Catadores recolhem mais lixo para reciclar que prefeituras

Com carros e remunerações precárias, catadores recolhem mais lixo para reciclar do que pagam com contratos bilionários, pagos com dinheiro público dos municípios. Foi isso o que revelou a pesquisa Cataqui, feita em São Paulo, Rio de Janeiro e Belo Horizonte pelo Plano CDE a pedido do movimento social Pimp My Carroça.

Na capital paulista, por exemplo, as transportadoras Ecourbis e Loga receberam cerca de R$ 10 bilhões para prestar o serviço de coleta seletiva por duas décadas, até outubro de 2024. Em 2020, elas ocuparam 94,5 mil toneladas de lixo. No mesmo ano, cerca de 1.875 catadores ocuparam 161,2 mil toneladas, 71% a mais que as empresas.

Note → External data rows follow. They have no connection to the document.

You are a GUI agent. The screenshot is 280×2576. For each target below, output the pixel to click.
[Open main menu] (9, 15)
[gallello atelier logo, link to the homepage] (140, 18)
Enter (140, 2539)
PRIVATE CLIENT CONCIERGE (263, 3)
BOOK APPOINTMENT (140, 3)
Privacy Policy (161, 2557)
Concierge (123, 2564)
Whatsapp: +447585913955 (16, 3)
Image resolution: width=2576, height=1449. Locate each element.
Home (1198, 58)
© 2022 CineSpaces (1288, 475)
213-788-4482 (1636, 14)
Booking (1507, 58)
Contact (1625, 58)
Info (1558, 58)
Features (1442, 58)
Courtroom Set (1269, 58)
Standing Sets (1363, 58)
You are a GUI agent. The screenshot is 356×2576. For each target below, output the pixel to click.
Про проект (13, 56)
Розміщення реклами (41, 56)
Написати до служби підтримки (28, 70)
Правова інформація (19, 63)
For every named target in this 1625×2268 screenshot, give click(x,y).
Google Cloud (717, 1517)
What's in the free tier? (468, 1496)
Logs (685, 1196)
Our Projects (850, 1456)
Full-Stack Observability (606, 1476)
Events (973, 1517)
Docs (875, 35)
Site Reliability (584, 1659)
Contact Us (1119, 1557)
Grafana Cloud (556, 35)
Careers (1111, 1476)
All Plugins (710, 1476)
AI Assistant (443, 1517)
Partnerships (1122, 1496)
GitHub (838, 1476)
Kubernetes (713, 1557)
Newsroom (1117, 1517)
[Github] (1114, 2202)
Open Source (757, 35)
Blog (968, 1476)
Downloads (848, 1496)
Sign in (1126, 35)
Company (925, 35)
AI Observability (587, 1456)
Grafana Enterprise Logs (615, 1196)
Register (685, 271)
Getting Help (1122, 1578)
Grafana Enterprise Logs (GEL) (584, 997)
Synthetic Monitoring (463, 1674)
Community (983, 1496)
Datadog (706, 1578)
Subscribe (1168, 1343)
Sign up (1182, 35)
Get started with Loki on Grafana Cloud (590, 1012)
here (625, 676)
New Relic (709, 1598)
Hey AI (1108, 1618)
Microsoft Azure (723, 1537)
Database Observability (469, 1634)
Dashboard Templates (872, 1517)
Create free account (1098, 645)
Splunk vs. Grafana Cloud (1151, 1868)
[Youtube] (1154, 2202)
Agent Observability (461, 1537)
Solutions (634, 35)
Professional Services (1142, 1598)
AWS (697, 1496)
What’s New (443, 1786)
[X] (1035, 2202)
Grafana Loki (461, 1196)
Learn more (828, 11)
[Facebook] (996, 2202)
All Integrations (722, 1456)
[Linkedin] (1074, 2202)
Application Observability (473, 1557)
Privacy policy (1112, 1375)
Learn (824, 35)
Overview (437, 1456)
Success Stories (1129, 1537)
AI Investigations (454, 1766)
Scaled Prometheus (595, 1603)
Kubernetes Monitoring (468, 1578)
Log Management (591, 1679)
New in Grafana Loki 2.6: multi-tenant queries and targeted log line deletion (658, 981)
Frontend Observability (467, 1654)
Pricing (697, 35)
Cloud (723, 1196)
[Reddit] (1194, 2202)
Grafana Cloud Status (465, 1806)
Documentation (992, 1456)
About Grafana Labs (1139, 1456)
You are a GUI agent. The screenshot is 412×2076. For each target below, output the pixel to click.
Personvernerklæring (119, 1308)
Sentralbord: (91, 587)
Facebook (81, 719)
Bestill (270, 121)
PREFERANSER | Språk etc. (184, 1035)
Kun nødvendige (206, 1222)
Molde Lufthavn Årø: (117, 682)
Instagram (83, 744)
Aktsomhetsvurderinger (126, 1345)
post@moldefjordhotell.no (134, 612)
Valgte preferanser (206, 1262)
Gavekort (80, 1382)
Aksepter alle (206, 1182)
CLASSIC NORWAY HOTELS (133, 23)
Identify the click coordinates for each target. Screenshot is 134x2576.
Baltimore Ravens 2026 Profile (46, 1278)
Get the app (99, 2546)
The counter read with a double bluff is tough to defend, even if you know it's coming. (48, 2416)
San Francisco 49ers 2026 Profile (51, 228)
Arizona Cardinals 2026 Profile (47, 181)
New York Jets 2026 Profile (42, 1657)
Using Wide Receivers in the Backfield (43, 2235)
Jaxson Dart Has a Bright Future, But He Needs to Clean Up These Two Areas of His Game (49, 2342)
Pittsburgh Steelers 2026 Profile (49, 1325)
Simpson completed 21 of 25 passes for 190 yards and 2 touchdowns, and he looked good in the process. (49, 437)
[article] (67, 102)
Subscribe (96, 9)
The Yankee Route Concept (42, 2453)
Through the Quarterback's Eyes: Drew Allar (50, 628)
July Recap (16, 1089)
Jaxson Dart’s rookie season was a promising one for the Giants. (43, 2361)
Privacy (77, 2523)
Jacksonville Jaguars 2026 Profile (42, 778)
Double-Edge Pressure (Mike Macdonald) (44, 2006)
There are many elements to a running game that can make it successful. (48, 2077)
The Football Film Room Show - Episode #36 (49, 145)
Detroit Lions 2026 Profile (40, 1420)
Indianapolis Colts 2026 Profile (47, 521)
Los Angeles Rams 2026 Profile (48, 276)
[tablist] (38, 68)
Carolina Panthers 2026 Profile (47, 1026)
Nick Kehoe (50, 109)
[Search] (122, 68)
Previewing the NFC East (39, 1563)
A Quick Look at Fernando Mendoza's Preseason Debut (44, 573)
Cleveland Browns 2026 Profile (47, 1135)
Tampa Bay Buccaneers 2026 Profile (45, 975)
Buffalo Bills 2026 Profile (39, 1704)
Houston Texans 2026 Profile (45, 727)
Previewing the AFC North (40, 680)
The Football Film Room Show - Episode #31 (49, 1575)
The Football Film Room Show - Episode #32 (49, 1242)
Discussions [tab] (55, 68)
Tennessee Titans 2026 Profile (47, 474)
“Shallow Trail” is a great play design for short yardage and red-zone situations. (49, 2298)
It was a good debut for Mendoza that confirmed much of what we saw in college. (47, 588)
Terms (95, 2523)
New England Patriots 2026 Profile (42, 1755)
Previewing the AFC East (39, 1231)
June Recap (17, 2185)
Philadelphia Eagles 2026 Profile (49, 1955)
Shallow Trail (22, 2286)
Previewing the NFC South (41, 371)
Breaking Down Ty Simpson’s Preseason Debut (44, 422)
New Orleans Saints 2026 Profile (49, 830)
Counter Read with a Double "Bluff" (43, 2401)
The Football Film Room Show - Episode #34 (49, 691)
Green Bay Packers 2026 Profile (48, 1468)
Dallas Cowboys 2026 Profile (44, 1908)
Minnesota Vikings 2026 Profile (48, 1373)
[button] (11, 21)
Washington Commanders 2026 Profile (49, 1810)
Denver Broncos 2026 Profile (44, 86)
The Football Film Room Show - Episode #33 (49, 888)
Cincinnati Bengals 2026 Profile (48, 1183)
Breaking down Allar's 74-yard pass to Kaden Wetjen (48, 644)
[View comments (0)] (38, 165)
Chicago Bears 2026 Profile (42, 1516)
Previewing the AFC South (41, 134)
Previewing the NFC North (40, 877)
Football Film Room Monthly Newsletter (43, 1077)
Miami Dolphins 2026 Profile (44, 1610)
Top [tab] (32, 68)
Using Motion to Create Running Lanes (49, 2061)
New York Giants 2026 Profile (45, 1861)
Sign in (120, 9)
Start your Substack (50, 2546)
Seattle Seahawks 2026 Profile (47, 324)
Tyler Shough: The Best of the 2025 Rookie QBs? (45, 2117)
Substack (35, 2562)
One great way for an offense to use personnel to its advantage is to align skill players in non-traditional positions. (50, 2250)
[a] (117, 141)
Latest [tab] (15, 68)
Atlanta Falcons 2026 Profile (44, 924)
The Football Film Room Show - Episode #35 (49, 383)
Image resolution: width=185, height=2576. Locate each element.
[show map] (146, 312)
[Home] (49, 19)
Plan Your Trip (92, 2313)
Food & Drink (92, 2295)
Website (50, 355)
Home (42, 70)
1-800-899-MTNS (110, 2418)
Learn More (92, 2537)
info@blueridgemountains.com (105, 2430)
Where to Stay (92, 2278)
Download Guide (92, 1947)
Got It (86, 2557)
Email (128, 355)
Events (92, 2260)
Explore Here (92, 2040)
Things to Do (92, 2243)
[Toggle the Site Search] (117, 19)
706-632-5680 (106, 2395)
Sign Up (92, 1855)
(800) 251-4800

Em Belo Horizonte, os catadores retiraram das ruas 159% mais de lixo do que as empresas contratadas pela prefeitura. A única cidade mantida em que o número se inverteu foi a capital carioca, em que a administração municipal consumiu 44 mil toneladas e os trabalhadores, na catação, 11,5 mil toneladas.

“Nós somos os preservadores do meio ambiente. Nós que estamos ali, desenvolvendo esse trabalho de coleta seletiva. Então não queremos ser massa de manobra e nem uberizados, no sentido de grandes empresas usarem nossa mão de obra, lá embaixo, para enriquecer”, Roberto afirma da Rocha. “Está na hora de a gente se fortalecer”.